AI-generated propaganda in India targets Muslims, thrives on Instagram and X amid moderation failures

An investigation finds AI-made propaganda targeting Muslims in India slipping past X, Facebook, and Instagram moderation. They urge layered controls, provenance, and human review.

Published on: Sep 30, 2025
AI-generated propaganda in India targets Muslims, thrives on Instagram and X amid moderation failures

AI-generated propaganda in India is targeting Muslims - and platforms are missing it

A recent investigation uncovered a small but active network using widely available AI tools to produce and spread content that targets Muslim communities in India. Researchers reviewed over 1,300 AI-generated images and videos across nearly 300 accounts on X, Facebook, and Instagram.

The materials often use polished, visually appealing art styles that slip past moderation and hook younger viewers. The result: harmful narratives scaled at low cost, high speed, and high engagement.

What's being produced

  • Conspiracy narratives: False claims that Muslims are plotting against national interests.
  • Dehumanizing portrayals: Muslims depicted as threatening or less than human.
  • Sexualized depictions of Muslim women: Stereotypes that reinforce bias and harassment.
  • Violent scenes in popular art styles: Content that normalizes sectarian conflict while looking "artful."

Enforcement gaps and reach

Platforms largely failed to act. None of 187 flagged posts were removed.

Instagram generated close to two million interactions from this content, despite hosting fewer posts than X. This shows how style-first, high-aesthetic media can outperform text in spread and stickiness.

Why this matters for general, IT, and development teams

Unchecked AI-driven propaganda fuels social tensions, causes psychological harm, and can lead to offline violence. For teams building products, ads, or community features, the risk is brand safety, user trust, and regulatory scrutiny.

The fix isn't a single model or rule. It's layered controls, clear accountability, and transparency.

Practical steps for platforms, product, and policy teams

  • Content provenance by default: Adopt cryptographic media provenance and labeling across creation, upload, and editing flows. See the C2PA standard here.
  • Safety-by-design for generators: Block prompts that target protected classes with violent or sexual content. Red-team regularly against style-based evasion and release safety notes with each model update.
  • Multi-modal detection: Use ensembles (vision, text, audio) plus style and behavior signals. Score for risk (protected class + violence/sexualization + coordination indicators) and prioritize human review.
  • Friction and context: Apply click-through warnings, reduced distribution, and clear labels on likely synthetic or policy-risk content. Make policy rationale visible.
  • Coordinated network analysis: Track small clusters that reuse prompts, styles, captions, or posting schedules. Pair this with rate limits and identity checks for repeat offenders.
  • Metrics that matter: Measure time-to-detection, time-to-contain, and post-incident reach. Publish enforcement totals, restore rates, and error bounds in transparency reports.
  • Researcher access: Provide safe, rate-limited APIs and datasets for external audits. Enable trusted flagger programs with SLAs during sensitive events.
  • User tools: Simplify reporting flows for hate and synthesized media. Offer muted keyword/style controls and community-based fact cues.
  • Localized expertise: Staff reviewers with regional language and cultural context to catch coded references and dog whistles.

What teams and individuals can do now

  • Verify before you share: Treat eye-catching images and videos as unverified by default. Look for provenance labels and reverse-image search.
  • Build internal guardrails: If your org publishes media, require source logs and review for protected-class harm. Keep a takedown and correction playbook ready.
  • Educate your staff: Train on prompt safety, bias, and content risks. A practical starting point for teams working with generative tools is here: Prompt Engineering resources.

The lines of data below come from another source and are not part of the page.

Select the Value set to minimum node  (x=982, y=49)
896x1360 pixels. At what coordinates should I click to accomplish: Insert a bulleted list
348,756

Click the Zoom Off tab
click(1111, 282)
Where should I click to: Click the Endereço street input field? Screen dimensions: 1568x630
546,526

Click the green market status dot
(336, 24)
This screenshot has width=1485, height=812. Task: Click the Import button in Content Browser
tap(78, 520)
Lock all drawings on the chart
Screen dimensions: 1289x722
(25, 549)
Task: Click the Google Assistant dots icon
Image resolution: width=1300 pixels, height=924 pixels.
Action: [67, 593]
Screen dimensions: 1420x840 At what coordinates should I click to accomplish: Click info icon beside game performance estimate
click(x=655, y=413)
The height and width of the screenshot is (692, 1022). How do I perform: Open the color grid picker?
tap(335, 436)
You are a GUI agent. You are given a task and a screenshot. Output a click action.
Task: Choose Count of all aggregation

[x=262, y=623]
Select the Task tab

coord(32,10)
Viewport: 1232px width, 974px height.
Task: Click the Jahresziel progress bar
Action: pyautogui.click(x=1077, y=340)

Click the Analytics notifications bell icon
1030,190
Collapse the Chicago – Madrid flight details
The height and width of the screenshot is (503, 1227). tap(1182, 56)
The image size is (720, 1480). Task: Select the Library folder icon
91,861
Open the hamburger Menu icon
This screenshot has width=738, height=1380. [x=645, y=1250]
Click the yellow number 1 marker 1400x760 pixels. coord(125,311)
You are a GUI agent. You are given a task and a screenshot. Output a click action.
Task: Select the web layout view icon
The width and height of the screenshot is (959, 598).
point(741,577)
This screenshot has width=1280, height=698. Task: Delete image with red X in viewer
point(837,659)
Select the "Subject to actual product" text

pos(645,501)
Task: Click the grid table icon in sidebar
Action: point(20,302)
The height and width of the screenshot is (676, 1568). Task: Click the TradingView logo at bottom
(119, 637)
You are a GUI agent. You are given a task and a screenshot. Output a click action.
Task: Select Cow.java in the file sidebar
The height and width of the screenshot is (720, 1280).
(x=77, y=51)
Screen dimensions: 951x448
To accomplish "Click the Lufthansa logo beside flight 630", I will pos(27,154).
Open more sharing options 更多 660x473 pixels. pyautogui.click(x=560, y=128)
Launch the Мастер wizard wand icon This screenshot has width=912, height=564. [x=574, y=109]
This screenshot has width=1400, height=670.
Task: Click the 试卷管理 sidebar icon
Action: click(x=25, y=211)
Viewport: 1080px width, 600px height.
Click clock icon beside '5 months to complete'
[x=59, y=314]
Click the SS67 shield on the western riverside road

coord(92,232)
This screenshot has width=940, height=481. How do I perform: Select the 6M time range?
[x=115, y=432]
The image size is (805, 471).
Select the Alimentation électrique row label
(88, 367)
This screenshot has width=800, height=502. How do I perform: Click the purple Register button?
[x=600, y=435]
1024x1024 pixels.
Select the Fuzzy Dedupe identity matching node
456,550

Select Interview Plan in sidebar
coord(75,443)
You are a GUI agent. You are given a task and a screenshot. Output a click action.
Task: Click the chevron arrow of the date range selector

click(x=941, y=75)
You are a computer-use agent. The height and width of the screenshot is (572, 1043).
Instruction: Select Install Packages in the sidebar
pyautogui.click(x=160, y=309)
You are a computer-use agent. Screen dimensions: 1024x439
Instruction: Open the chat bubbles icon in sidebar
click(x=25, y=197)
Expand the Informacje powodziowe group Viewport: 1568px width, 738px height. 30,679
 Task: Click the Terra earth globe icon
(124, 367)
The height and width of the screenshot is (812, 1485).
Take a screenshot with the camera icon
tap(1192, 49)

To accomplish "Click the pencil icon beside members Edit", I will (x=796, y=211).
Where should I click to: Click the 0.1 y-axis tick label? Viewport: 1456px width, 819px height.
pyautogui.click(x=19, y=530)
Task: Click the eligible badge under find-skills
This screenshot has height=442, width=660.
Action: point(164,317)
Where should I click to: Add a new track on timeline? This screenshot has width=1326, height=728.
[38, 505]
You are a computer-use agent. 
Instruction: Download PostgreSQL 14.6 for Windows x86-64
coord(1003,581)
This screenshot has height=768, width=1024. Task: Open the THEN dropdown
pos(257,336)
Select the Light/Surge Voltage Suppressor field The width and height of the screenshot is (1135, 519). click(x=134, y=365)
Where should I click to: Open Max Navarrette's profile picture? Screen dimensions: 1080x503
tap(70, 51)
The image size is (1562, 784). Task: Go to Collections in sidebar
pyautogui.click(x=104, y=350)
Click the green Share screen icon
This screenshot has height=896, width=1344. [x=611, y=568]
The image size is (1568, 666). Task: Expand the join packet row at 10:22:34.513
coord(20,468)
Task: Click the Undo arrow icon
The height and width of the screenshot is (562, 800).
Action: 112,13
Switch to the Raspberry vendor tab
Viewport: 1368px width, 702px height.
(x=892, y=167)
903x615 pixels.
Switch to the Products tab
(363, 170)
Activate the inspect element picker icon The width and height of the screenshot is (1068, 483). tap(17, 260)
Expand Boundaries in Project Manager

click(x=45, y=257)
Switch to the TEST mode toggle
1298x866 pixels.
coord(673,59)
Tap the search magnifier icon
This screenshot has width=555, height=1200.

Policy and ecosystem moves

Stronger oversight and transparency from platforms, policymakers, and AI developers is overdue. Clear reporting, consistent enforcement, and interoperable provenance standards will reduce reach and limit harm.

For synthetic media specifically, align internal policies with industry guidance like the Partnership on AI's recommendations on responsible synthetic media.

Bottom line

A small network can use low-cost AI tools to spread high-impact hate. Without layered defenses and clear accountability, engagement wins and communities lose.

If you build or manage digital products, treat this as a reliability and safety problem. Ship safeguards with the same rigor you apply to performance and uptime.